--- Information supplied Enclosed Below ---

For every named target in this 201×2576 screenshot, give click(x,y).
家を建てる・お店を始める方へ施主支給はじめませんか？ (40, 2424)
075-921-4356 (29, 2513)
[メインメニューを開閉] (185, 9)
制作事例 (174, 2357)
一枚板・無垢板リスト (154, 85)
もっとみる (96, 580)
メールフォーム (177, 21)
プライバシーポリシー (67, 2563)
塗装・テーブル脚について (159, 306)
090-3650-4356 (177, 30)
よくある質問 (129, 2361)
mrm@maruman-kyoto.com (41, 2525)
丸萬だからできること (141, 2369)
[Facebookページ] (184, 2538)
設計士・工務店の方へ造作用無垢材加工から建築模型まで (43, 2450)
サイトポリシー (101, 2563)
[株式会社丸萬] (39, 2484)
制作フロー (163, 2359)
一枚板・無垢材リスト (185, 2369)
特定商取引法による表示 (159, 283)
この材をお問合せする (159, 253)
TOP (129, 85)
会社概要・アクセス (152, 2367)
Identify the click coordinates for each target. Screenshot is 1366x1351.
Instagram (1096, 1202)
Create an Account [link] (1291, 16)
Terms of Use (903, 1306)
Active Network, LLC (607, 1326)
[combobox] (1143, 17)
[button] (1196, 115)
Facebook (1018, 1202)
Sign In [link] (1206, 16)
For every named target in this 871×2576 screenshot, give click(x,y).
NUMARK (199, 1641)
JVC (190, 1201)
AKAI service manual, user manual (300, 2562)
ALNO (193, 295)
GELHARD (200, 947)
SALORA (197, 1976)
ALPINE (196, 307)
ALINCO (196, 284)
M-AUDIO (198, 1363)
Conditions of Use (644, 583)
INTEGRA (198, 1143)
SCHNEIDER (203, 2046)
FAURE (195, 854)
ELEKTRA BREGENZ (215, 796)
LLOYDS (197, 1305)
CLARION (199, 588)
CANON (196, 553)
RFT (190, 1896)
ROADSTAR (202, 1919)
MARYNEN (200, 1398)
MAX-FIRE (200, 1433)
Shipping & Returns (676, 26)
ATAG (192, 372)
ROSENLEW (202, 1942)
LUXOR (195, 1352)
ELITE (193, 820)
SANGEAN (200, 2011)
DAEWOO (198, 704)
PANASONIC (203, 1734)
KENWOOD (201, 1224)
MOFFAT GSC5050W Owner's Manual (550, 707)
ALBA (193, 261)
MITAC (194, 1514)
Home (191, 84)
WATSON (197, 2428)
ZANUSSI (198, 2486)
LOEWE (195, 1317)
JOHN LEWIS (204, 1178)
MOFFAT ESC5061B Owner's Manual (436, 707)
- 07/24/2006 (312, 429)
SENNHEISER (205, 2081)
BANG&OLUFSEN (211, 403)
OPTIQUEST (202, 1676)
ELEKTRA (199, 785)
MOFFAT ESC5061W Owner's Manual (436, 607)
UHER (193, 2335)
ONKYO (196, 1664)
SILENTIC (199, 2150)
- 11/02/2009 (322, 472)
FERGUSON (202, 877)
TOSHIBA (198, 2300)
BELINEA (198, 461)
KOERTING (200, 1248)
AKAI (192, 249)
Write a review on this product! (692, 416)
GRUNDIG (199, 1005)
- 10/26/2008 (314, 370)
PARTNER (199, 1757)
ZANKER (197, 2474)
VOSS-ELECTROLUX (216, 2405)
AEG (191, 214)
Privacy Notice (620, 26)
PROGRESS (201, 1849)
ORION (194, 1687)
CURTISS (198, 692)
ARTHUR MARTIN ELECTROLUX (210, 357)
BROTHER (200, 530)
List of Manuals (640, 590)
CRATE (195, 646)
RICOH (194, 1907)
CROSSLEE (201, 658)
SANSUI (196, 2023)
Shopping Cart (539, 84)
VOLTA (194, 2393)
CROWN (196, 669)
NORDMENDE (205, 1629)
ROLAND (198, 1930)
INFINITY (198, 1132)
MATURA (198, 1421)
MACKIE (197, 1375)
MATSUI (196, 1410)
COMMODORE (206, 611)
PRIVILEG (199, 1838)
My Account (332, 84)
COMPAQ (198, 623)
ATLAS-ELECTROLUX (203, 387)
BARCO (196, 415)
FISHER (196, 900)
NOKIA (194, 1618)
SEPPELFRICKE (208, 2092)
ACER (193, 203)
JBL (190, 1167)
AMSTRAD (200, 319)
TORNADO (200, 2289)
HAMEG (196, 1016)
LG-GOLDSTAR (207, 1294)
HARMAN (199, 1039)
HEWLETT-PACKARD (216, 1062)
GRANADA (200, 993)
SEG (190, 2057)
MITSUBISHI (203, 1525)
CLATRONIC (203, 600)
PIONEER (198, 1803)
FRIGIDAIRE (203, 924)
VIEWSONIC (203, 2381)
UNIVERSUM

--- End of Enclosed Information supplied ---

Directions for this task: Restate each record word for word.

Completed task:
For every named target in this 201×2576 screenshot, give click(x,y).
家を建てる・お店を始める方へ施主支給はじめませんか？ (40, 2424)
075-921-4356 (29, 2513)
[メインメニューを開閉] (185, 9)
制作事例 (174, 2357)
一枚板・無垢板リスト (154, 85)
もっとみる (96, 580)
メールフォーム (177, 21)
プライバシーポリシー (67, 2563)
塗装・テーブル脚について (159, 306)
090-3650-4356 (177, 30)
よくある質問 (129, 2361)
mrm@maruman-kyoto.com (41, 2525)
丸萬だからできること (141, 2369)
[Facebookページ] (184, 2538)
設計士・工務店の方へ造作用無垢材加工から建築模型まで (43, 2450)
サイトポリシー (101, 2563)
[株式会社丸萬] (39, 2484)
制作フロー (163, 2359)
一枚板・無垢材リスト (185, 2369)
特定商取引法による表示 (159, 283)
この材をお問合せする (159, 253)
TOP (129, 85)
会社概要・アクセス (152, 2367)
Identify the click coordinates for each target. Screenshot is 1366x1351.
Instagram (1096, 1202)
Create an Account [link] (1291, 16)
Terms of Use (903, 1306)
Active Network, LLC (607, 1326)
[combobox] (1143, 17)
[button] (1196, 115)
Facebook (1018, 1202)
Sign In [link] (1206, 16)
For every named target in this 871×2576 screenshot, give click(x,y).
NUMARK (199, 1641)
JVC (190, 1201)
AKAI service manual, user manual (300, 2562)
ALNO (193, 295)
GELHARD (200, 947)
SALORA (197, 1976)
ALPINE (196, 307)
ALINCO (196, 284)
M-AUDIO (198, 1363)
Conditions of Use (644, 583)
INTEGRA (198, 1143)
SCHNEIDER (203, 2046)
FAURE (195, 854)
ELEKTRA BREGENZ (215, 796)
LLOYDS (197, 1305)
CLARION (199, 588)
CANON (196, 553)
RFT (190, 1896)
ROADSTAR (202, 1919)
MARYNEN (200, 1398)
MAX-FIRE (200, 1433)
Shipping & Returns (676, 26)
ATAG (192, 372)
ROSENLEW (202, 1942)
LUXOR (195, 1352)
ELITE (193, 820)
SANGEAN (200, 2011)
DAEWOO (198, 704)
PANASONIC (203, 1734)
KENWOOD (201, 1224)
MOFFAT GSC5050W Owner's Manual (550, 707)
ALBA (193, 261)
MITAC (194, 1514)
Home (191, 84)
WATSON (197, 2428)
ZANUSSI (198, 2486)
LOEWE (195, 1317)
JOHN LEWIS (204, 1178)
MOFFAT ESC5061B Owner's Manual (436, 707)
- 07/24/2006 (312, 429)
SENNHEISER (205, 2081)
BANG&OLUFSEN (211, 403)
OPTIQUEST (202, 1676)
ELEKTRA (199, 785)
MOFFAT ESC5061W Owner's Manual (436, 607)
UHER (193, 2335)
ONKYO (196, 1664)
SILENTIC (199, 2150)
- 11/02/2009 (322, 472)
FERGUSON (202, 877)
TOSHIBA (198, 2300)
BELINEA (198, 461)
KOERTING (200, 1248)
AKAI (192, 249)
Write a review on this product! (692, 416)
GRUNDIG (199, 1005)
- 10/26/2008 (314, 370)
PARTNER (199, 1757)
ZANKER (197, 2474)
VOSS-ELECTROLUX (216, 2405)
AEG (191, 214)
Privacy Notice (620, 26)
PROGRESS (201, 1849)
ORION (194, 1687)
CURTISS (198, 692)
ARTHUR MARTIN ELECTROLUX (210, 357)
BROTHER (200, 530)
List of Manuals (640, 590)
CRATE (195, 646)
RICOH (194, 1907)
CROSSLEE (201, 658)
SANSUI (196, 2023)
Shopping Cart (539, 84)
VOLTA (194, 2393)
CROWN (196, 669)
NORDMENDE (205, 1629)
ROLAND (198, 1930)
INFINITY (198, 1132)
MATURA (198, 1421)
MACKIE (197, 1375)
MATSUI (196, 1410)
COMMODORE (206, 611)
PRIVILEG (199, 1838)
My Account (332, 84)
COMPAQ (198, 623)
ATLAS-ELECTROLUX (203, 387)
BARCO (196, 415)
FISHER (196, 900)
NOKIA (194, 1618)
SEPPELFRICKE (208, 2092)
ACER (193, 203)
JBL (190, 1167)
AMSTRAD (200, 319)
TORNADO (200, 2289)
HAMEG (196, 1016)
LG-GOLDSTAR (207, 1294)
HARMAN (199, 1039)
HEWLETT-PACKARD (216, 1062)
GRANADA (200, 993)
SEG (190, 2057)
MITSUBISHI (203, 1525)
CLATRONIC (203, 600)
PIONEER (198, 1803)
FRIGIDAIRE (203, 924)
VIEWSONIC (203, 2381)
UNIVERSUM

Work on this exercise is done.